((

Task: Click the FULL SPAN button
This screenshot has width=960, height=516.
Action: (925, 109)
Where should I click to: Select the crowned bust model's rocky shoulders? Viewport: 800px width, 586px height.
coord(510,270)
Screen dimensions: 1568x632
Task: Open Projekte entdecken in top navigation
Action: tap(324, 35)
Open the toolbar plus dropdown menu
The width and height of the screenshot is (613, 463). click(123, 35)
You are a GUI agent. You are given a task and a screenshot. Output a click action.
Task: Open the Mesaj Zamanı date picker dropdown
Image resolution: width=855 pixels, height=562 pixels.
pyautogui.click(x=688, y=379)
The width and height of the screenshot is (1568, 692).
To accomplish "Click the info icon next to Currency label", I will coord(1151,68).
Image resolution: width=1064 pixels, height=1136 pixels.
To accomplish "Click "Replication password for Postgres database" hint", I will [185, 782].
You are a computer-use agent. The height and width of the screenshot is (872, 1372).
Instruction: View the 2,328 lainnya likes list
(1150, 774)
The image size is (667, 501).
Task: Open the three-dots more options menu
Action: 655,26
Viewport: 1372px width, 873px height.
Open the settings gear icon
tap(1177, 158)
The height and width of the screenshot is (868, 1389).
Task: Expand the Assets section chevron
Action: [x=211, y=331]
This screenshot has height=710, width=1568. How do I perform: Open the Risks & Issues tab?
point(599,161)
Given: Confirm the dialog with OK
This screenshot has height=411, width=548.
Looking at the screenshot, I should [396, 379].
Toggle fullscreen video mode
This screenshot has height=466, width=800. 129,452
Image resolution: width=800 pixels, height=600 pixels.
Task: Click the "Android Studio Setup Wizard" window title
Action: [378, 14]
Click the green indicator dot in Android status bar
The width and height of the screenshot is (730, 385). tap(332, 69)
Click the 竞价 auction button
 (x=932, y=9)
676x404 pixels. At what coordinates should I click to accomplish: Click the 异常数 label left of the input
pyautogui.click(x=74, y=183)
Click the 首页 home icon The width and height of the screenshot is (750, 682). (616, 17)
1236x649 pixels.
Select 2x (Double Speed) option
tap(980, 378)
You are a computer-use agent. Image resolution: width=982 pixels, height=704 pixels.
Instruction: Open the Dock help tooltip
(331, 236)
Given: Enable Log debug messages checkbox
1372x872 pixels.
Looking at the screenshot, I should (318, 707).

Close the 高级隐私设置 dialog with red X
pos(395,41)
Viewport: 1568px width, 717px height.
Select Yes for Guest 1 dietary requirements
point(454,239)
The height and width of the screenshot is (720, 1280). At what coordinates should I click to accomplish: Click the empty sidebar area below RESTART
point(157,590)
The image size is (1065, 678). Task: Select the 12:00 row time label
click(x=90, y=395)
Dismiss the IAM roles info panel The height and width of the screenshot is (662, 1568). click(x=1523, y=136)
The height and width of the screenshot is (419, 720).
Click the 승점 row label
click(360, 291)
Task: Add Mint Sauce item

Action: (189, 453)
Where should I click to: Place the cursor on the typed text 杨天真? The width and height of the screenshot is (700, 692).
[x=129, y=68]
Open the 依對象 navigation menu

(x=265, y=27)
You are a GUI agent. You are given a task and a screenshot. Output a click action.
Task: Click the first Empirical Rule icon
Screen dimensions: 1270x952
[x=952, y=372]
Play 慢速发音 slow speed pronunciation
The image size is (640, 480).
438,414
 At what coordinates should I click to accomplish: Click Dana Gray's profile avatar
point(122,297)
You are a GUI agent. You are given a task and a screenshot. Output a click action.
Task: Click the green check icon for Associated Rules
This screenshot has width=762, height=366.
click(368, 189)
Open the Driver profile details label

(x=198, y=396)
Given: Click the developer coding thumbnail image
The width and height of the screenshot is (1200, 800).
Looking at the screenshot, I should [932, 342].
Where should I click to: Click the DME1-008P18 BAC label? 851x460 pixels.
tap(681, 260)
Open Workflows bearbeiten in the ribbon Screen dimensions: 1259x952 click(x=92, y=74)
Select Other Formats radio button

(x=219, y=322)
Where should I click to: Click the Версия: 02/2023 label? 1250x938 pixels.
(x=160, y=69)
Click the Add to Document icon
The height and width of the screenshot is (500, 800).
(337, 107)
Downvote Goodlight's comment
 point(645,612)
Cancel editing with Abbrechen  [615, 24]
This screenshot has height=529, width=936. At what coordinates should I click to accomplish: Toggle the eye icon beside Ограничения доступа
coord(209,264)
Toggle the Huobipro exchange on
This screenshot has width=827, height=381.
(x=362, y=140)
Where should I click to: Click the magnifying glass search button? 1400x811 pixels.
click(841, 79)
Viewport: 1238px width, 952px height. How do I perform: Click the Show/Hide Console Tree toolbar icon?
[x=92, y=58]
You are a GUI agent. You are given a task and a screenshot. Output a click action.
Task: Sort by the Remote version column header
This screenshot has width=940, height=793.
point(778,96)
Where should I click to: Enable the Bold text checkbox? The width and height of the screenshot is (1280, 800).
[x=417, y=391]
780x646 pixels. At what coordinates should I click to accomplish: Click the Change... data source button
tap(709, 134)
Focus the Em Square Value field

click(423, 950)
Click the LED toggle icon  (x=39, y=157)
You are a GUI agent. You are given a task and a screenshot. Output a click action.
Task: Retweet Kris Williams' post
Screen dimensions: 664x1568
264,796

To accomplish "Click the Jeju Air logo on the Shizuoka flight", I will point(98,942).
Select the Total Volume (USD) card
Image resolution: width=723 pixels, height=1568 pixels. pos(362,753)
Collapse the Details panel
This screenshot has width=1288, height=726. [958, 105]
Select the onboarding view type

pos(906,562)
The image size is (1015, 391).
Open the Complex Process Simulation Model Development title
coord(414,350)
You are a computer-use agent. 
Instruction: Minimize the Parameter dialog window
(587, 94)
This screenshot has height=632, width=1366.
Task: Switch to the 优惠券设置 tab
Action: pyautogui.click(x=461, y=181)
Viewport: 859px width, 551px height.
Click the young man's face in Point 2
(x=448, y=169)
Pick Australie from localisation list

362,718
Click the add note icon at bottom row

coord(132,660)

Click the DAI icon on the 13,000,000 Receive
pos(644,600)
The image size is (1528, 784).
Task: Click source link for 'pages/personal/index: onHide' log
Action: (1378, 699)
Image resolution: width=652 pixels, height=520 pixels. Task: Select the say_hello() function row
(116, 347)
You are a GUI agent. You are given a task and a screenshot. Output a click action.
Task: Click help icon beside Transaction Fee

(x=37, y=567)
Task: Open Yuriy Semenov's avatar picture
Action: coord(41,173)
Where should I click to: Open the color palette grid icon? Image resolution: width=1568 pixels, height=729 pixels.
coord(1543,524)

))

• _ASSIGNMENT_
How many of the lines above include the string "info"? Give only the number.

• _WRITTEN RESPONSE_
2